Zu guter Letzt: die Westendsynagoge ist selbstverständlich keine Piano-Bar. Das habe ich ganz ehrlich nie so sagen wollen, aber ich gebe zu, dass meine Metapher — naja — zumindest mal ungeschickt gewählt war, und auch das tut mir in diesem Moment sehr leid. Die Westendsynagoge ist und bleibt selbstverständlich meine synagogale Heimat und ein Ort, der mir für immer am Herzen liegen wird.
Möge es uns allen stets gegeben sein, die Würde unserer Mitmenschen aus vollem Herzen so wahren zu können, wie wir unsere eigene Würde gewahrt wissen wollen, und möge uns allen ein „Gmar Chatimah tovah” — eine zum Guten endende Besiegelung unserer moralischen Bilanz des vergangenen hebräischen Kalenderjahrs beschert sein!
Alles Liebe
Daniel
WOW! Dieser Beitrag ist keine leichte Kost!
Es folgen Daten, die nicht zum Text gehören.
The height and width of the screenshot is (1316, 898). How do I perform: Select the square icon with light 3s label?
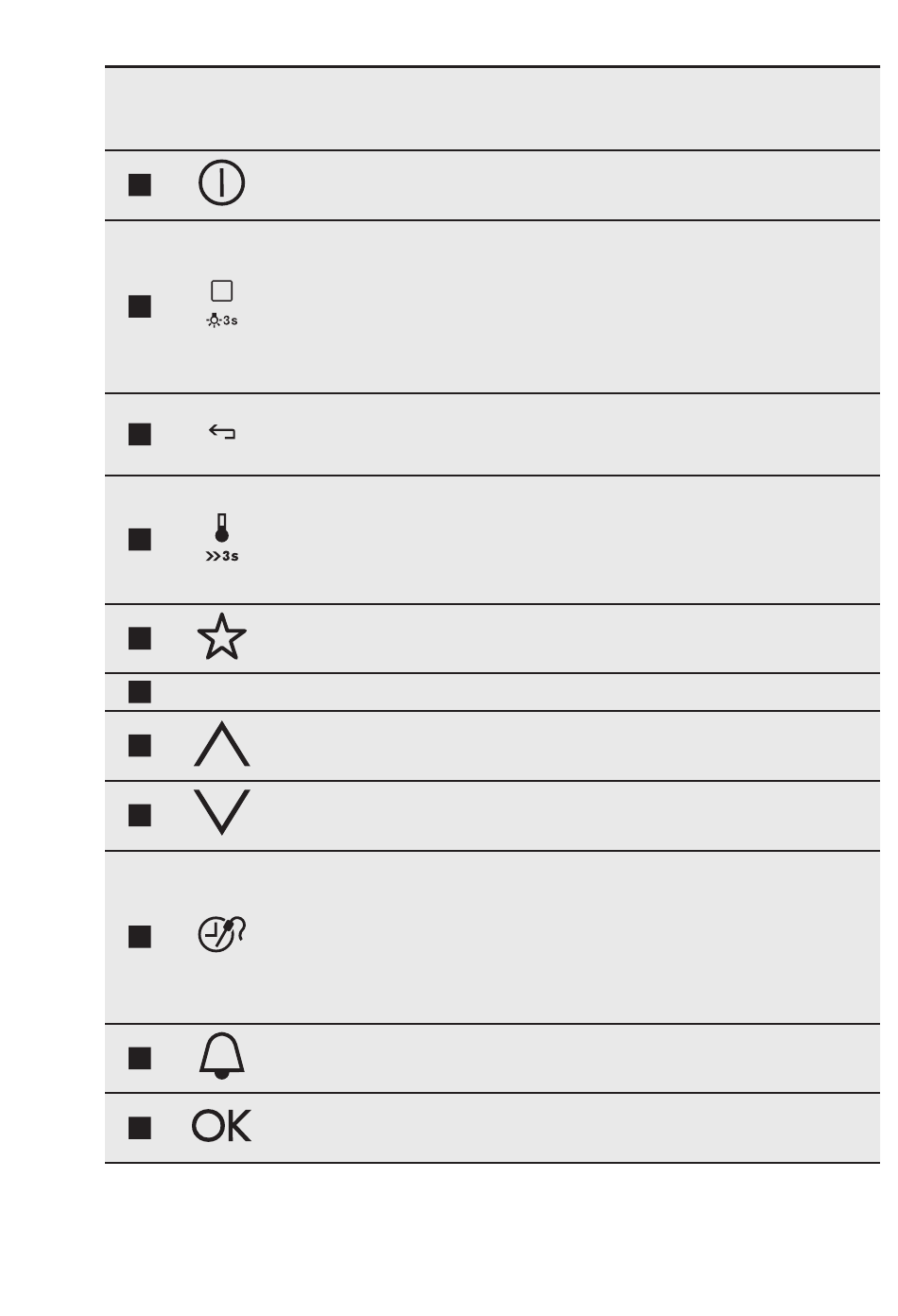pyautogui.click(x=222, y=304)
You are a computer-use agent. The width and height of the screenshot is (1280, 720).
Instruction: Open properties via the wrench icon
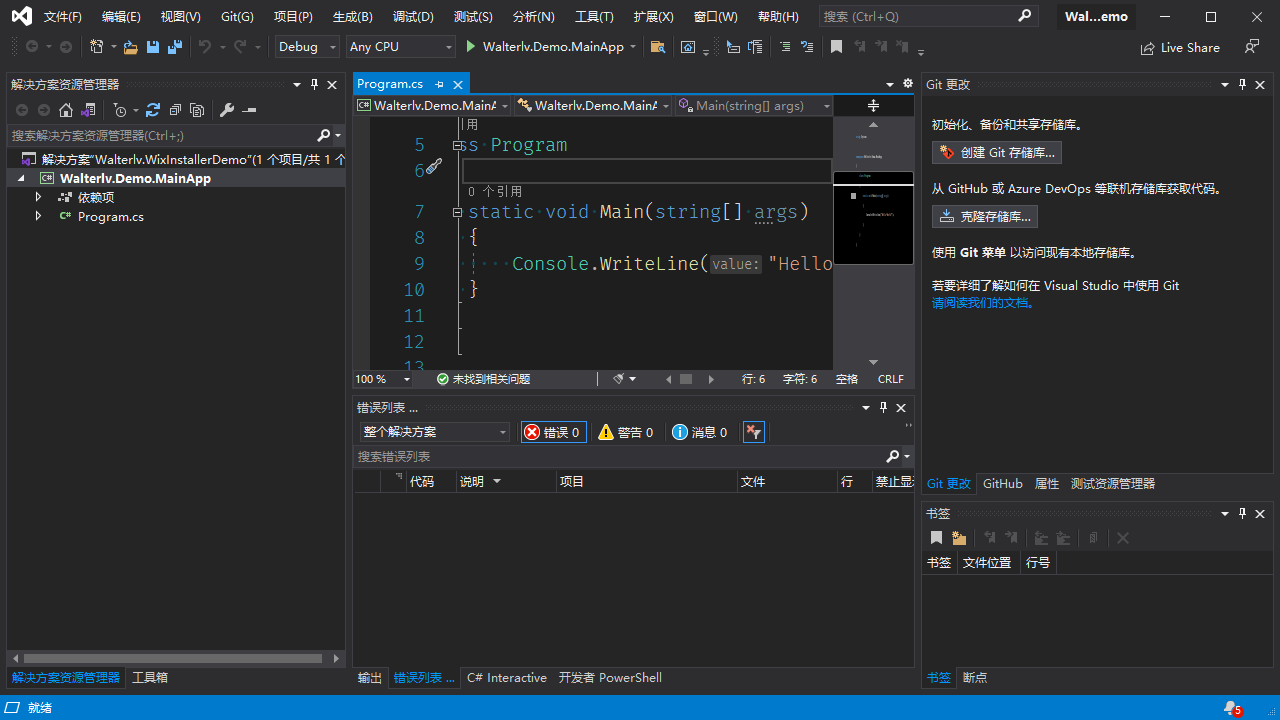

Auch wenn ich in diesem Rahmen nicht im einzelnen auf die aufgeworfenen Themen und (wunden) Punkte eingehen möchte, so sei doch gesagt, dass ich noch auf keinen ehrlicheren und zeitgemässeren Vidui gestossen bin. Jeder von uns hat doch unser ganz eigenes Ashamnu, Bagadnu,… und nur wenige sind in der Lage sich selbst Ihre Schwächen und Verfehlungen einzugestehen, geschweige denn, zu öffentlich zu proklamieren. Allein dafür gebührt Dir mein höchster Respekt! Möge dieser Jom Kippur uns ermöglichen, anderen und uns selbst Vergebung zu gewähren und mögen wir alle im neuen Jahr mehr Einsicht, Verständnis und Toleranz gegenüber unseren Mitmenschen und uns selbst aufbringen.
Lieber Daniel! Dein selbstkritischer Beitrag ist mutig und berührt mich sehr.
Gmar Chatima Tova!!!
Vielen Dank, dass ich Anteil haben darf.
Respekt Daniel! Wenn nicht von dir hätten die Worte, wenn auch nicht ganz so gut artikuliert, auch von mir stammen können. Es Bedarf sehr viel innere Größe mit sich selbst so in die Kritik gehen zu können und dies vor Allem öffentlich zu tun. Wie gesagt: mir geht es oft ähnlich und auch ich erwische mich häufig in ähnlichen Gedankenstrukturen, Handlungen und resultierenden, vermeidbaren Konfliktsituationen. Mit diesem Blog-Beitrag sprichst du mir zu 100% aus der Seele. Als Dankeschön lese ich mir zum neuen Jahr erneut die gesamte Mandelbrotserie durch 😉 Ganz ohne einen Speier-Esquen Spruch hätte ich meinen ersten Beitrag auf deinem Blog ja doch nicht abschließen können. Anyways: Shana- und gmar chatima tova!